BM aspirates were collected at screening, C3D22 (cycle 3 day 22), and C6D22 (cycle 6 day 22). Processing and flow cytometry were performed at the Munich Leukemia Laboratory (https://www.mll.com/en.html). Flow cytometry antibodies were used to detect granulocytes, lymphocytes, monocytes, T cells, and tumor blasts that were gated on the basis of CD34 and CD117 variant expression. BM cells were also assessed for expression of surface PD-L1 (detected by using clone 29E.2A3), PD-1, and T-cell immunoglobulin and mucin domain-containing protein 3 (TIM-3). QuantiBRITE beads were used to measure protein expression, which was reported as molecules of equivalent soluble fluorochrome (MESF).

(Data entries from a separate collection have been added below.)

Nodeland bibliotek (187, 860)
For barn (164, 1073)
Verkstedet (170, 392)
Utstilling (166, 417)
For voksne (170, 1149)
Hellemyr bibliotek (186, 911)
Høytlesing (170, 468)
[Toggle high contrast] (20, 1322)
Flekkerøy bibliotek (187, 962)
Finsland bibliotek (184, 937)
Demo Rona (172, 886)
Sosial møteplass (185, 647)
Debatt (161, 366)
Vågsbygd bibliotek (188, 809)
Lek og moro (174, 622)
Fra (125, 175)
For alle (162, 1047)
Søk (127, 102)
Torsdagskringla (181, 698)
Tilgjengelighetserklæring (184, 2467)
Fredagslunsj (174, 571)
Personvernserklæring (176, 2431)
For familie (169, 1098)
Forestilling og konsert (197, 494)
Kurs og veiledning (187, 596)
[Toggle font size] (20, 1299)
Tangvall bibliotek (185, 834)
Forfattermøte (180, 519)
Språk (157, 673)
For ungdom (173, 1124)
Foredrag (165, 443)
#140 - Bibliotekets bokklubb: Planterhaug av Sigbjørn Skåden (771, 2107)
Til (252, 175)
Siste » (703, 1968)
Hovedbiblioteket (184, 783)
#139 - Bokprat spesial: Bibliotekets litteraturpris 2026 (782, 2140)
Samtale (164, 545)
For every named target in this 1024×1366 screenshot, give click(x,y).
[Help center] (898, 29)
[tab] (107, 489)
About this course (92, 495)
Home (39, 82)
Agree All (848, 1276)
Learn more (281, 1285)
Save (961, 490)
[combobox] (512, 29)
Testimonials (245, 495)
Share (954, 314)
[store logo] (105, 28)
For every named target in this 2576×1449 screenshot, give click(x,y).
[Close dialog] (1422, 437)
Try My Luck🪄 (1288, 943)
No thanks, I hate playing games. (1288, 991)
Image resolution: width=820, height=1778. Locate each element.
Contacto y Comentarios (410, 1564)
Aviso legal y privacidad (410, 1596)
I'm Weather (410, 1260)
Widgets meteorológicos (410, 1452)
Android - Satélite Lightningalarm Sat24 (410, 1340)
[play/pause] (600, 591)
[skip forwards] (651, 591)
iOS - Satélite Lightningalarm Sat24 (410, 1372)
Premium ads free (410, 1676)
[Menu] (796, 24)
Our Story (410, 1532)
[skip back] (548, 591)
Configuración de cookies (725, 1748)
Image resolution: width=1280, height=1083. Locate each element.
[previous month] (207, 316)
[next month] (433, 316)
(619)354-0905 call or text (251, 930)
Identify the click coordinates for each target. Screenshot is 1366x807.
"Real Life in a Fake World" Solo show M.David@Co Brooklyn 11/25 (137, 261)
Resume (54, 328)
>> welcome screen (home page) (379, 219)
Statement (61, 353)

The Munich Leukemia Laboratory used a next-generation targeted sequence assay to assess and characterize gene mutations of samples collected at screening. The 38 genes assessed included those frequently mutated in AML. The mean sequencing coverage across the panel and samples was approximately 3000x. Genetic alterations not matching the reference sequence were classified as mutated, wild-type (WT) (or common single nucleotide polymorphism [SNP]), or as a nondetrimental variant. Mutational load and coverage were assessed at each nonreference location.

EA Genomics (Q² Solutions) used the Qiagen Micro RNeasy kit (Hilden, Germany) to sequence RNA of BM aspirates collected at screening and at C3D22. RNA sequencing was performed on an Illumina HiSeq 2500, with 2 × 50 bp read lengths using TruSeq SBS v4 chemistry (Illumina). Strand-specific libraries were prepared by using polyA enrichment and included barcodes.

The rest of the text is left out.